Submitted by scott on

March 8 Wednesday – Sam had agreed to give a reading and speech in German at a benefit for a charity hospital in the Festsaal of the Kaufmännische, where he had given his Concordia speech on Oct. 31, 1897. He shared the platform with Auguste Wilbrandt-Baudius) .

Sam’s notebook: March 8, ’99, Vienna. Read, this afternoon, with the poet Wilbrandt’s wife, for one of the Countess Wydenbruck-Esterhazy’s charities. (Lucerne Girl & Interviewer—had to leave out the Mexican Plug for lack of time.) Of course Frau W. was wholly ignorant of the length of her pieces. I told her she must restrict herself to 30 minutes, so that I could have 40, (and 5 for a German speech); she came loaded with an hour’s ammunition & confessed that she was only guessing at its bulk. She occupied the stage just an hour, & then I came before a perishing audience that had the death-rattle in its throat. I only saved their lives by cutting the M. Plug out of my program. Frau W. had privately added a long (written) speech glorifying me. I will never accept of help, musical or otherwise, on the platform again. Last year the music privately doubled its program. George W. Cable always stole 2/3 of the platform-time when we were out together—& with his platform-talent he was able to fatigue a corpse.

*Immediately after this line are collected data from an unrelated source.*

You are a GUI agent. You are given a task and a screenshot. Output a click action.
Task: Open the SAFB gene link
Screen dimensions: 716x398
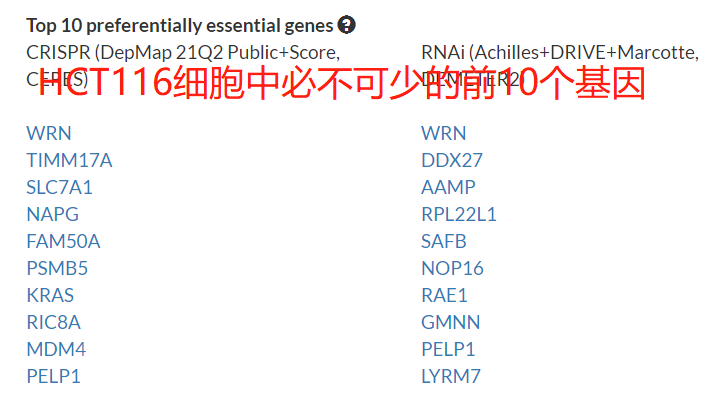[444, 241]
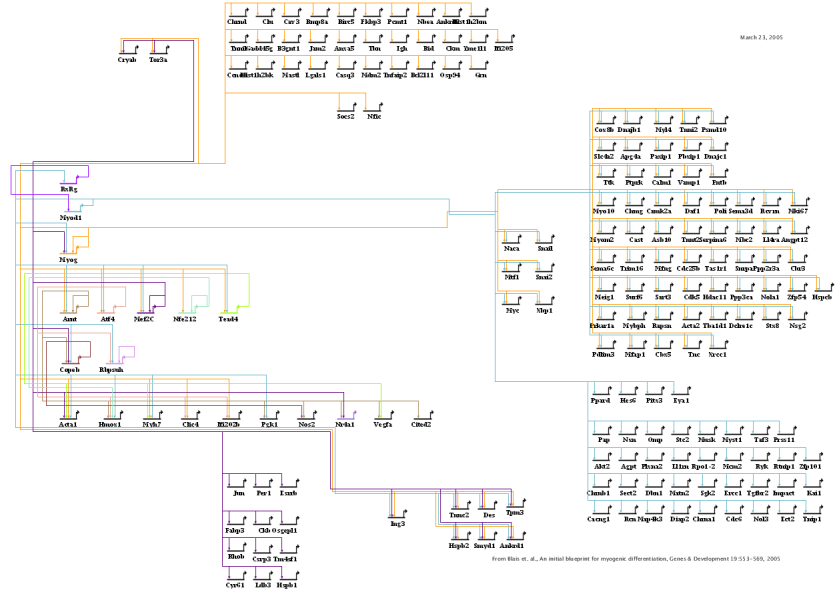Select the Socs2 gene node
840x590 pixels.
346,117
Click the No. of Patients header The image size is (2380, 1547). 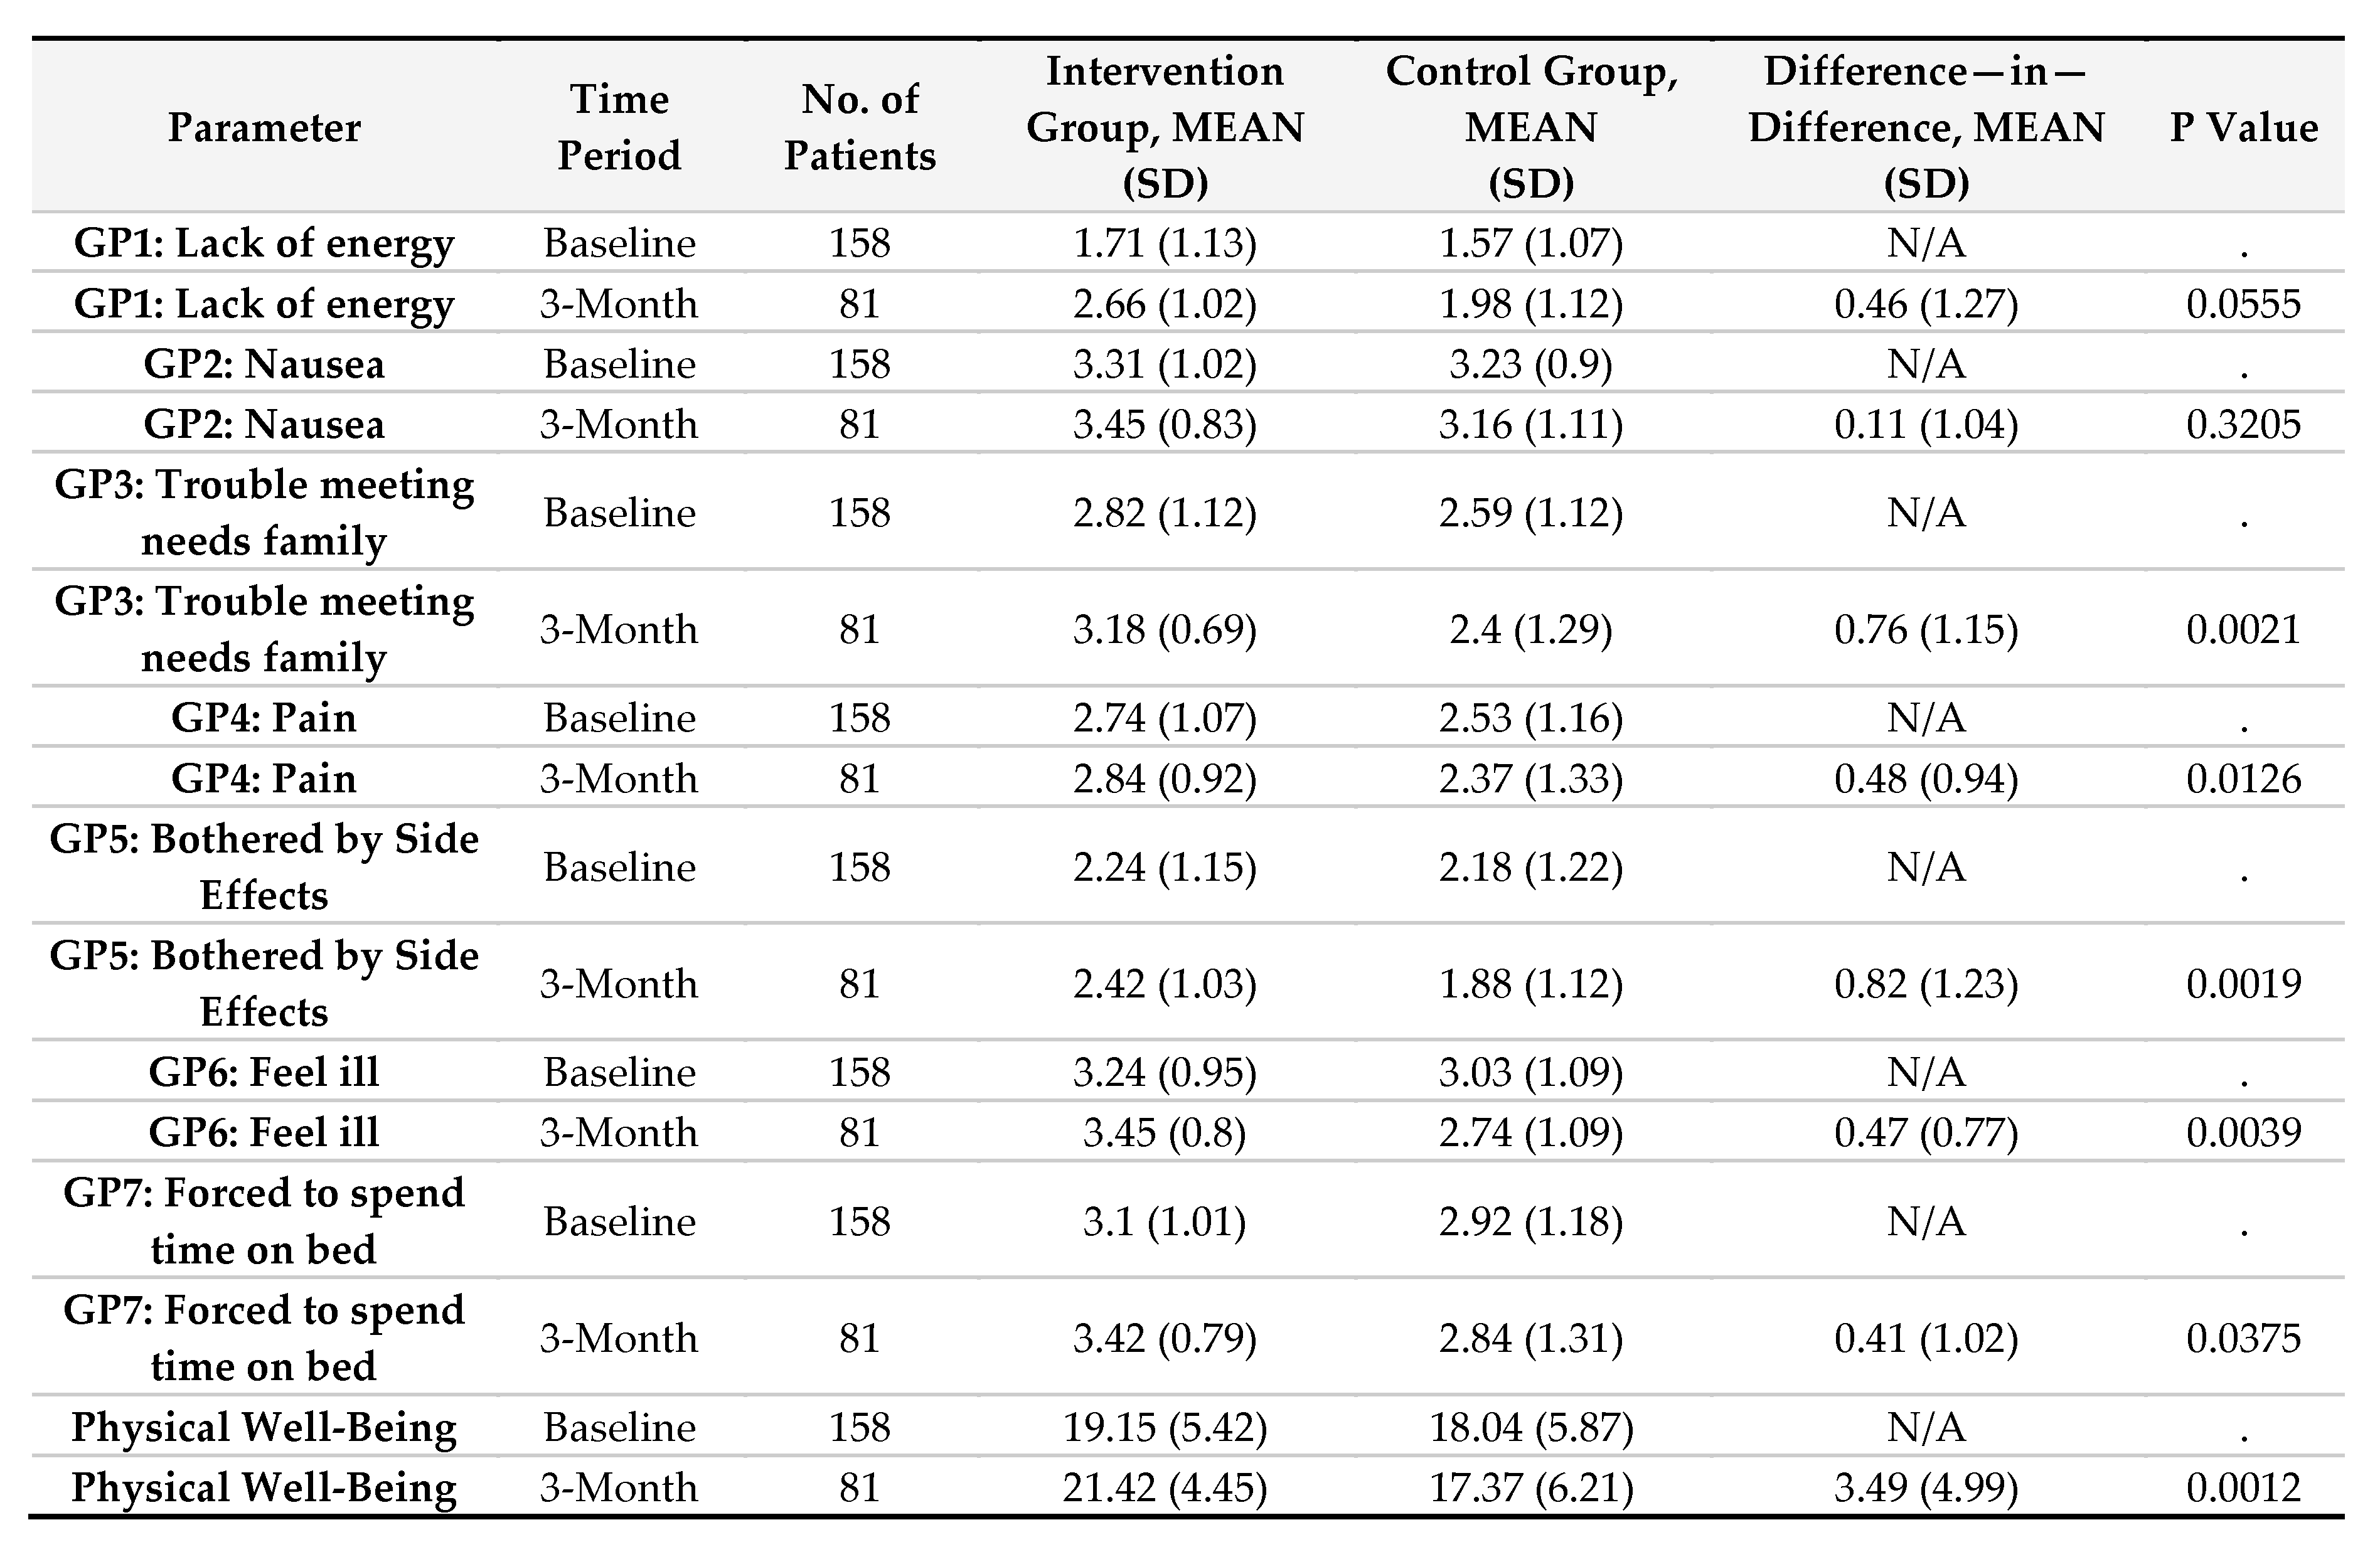pos(860,127)
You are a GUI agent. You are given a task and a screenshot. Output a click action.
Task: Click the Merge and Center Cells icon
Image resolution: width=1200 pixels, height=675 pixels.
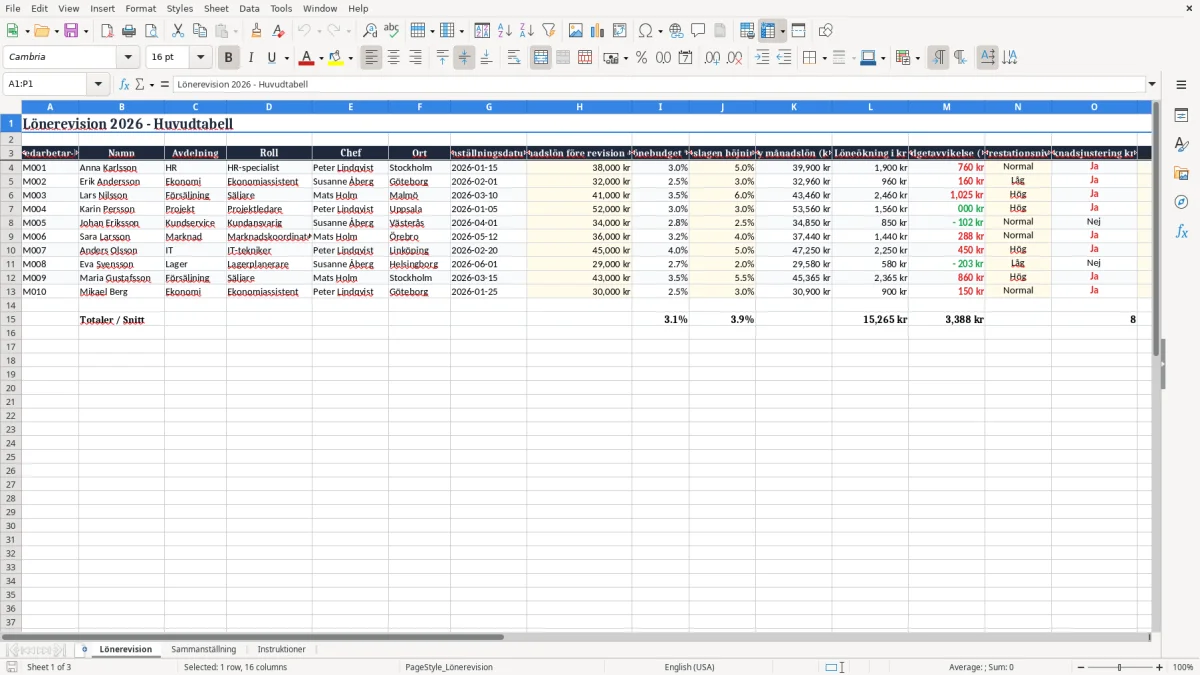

I have half-promised to go to Budapest & do a charity-reading. I bet I will run that show alone [NB 40 TS 54-55].

Note: See also Dolmetsch 118. Katona writes: “Hungarian sources, led by A HET (no. 13, 1899), accused the author of accepting the invitation to lecture in the Hungarian capital only because he was in desperate need of money. However, there is no evidence that he received any fee in Budapest, and English sources deny it”

Clearly, besides the above NB entry, Sam was no longer lecturing for fees by this time, and did so only for charity, if at all. Dolmetsch writes that Mór Jokai (1825-1904), “Hungary’s premier writer in that era…may have had something to do with the American humorist’s invitation to Budapest” [54].